Pada puncaknya pada akhir 2019 dan awal 2020, harga daging babi mendekati 50 yuan (Rp 110 ribu) per kilogram atau lebih tinggi. Perubahan harga yang belum pernah terjadi sebelumnya telah memperumit upaya produsen babi untuk membiayai potensi pertumbuhan.
Masih dalam laporan yang sama, para analis mengatakan bahwa dalam 12 bulan hingga 30 Juni, produsen babi Wens Foodstuff melihat rasio utang terhadap pendapatan (sebelum bunga, pajak, depresiasi, dan amortisasi) melonjak menjadi lebih dari sembilan kali lipat, naik dari 1,9 kali pada tahun 2020.

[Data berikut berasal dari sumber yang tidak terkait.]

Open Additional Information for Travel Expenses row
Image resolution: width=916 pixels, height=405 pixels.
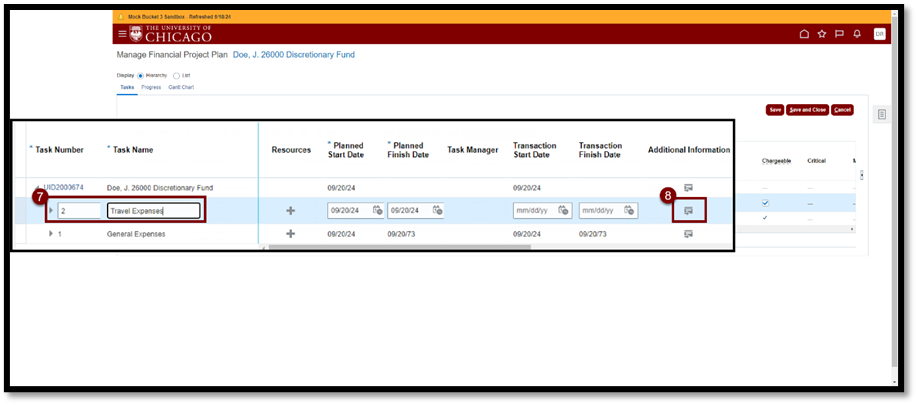point(688,211)
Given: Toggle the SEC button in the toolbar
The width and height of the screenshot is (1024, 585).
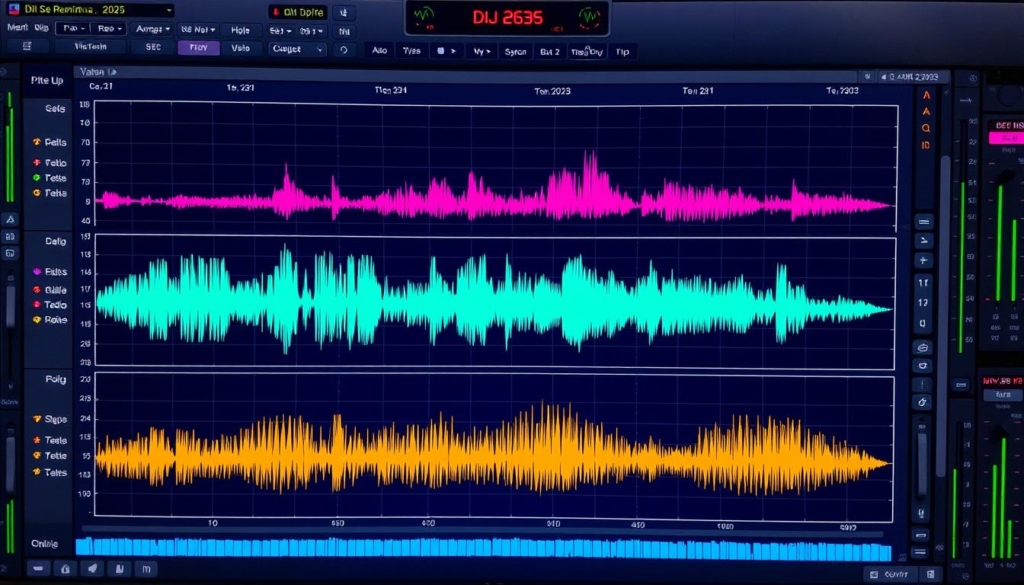Looking at the screenshot, I should coord(153,47).

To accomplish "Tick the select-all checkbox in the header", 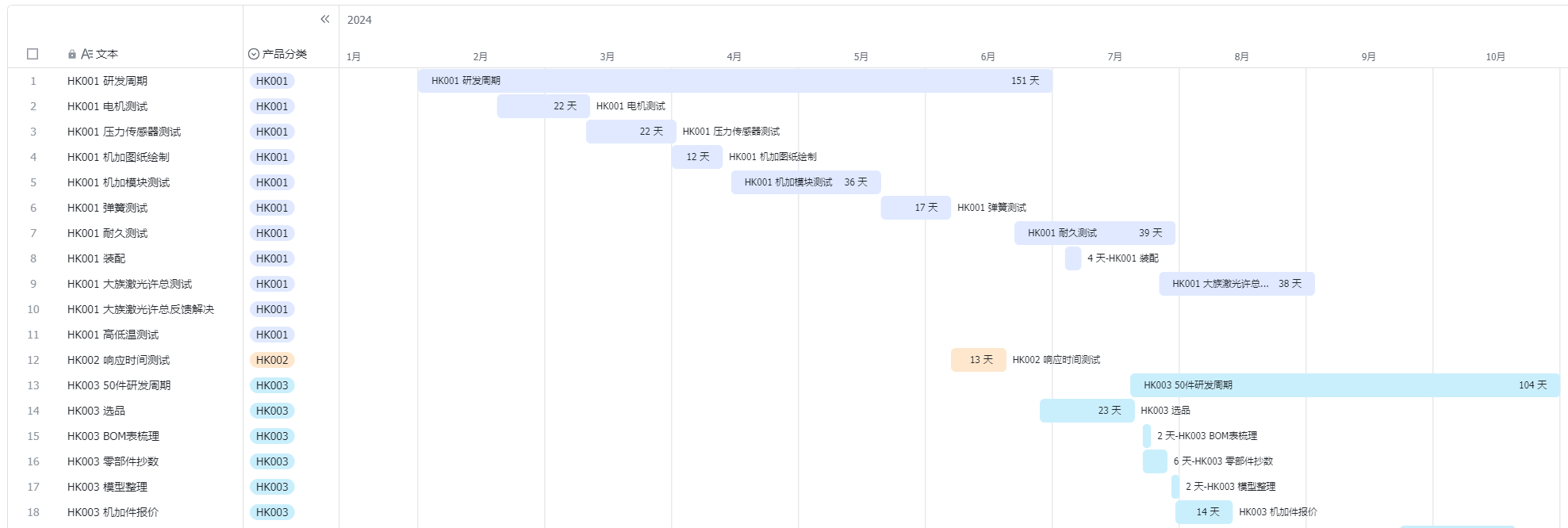I will click(33, 54).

Namun, laporan tersebut mencatat bahwa produsen Muyuan tidak terlalu terpengaruh oleh demam babi Afrika dan leverage utangnya hanya naik sedikit, menjadi 1,3 kali dari 1, dalam 12 bulan hingga akhir Juni.
Meski demikian, pemerintah telah bekerja untuk memastikan pasokan yang cukup dengan melepaskan daging dari cadangan nasional selama kekurangan, dan belum lama mendorong konsumsi untuk mengatasi kelebihan pasokan.
“Baru-baru ini harga [babi] turun sangat cepat, dan [kami] berharap semua orang dapat memanfaatkan kesempatan ini untuk makan lebih banyak daging babi, membeli lebih banyak daging babi,” kata wakil menteri Kementerian Pertanian dan Urusan Pedesaan Ma Youxiang dalam konferensi pers 1 September, dikutip dari CNBC International.
Tetapi nadanya berbeda pada 2019, ketika pihak berwenang berbicara tentang mendorong produksi tidak hanya daging babi tetapi juga unggas dan daging sapi untuk menstabilkan harga.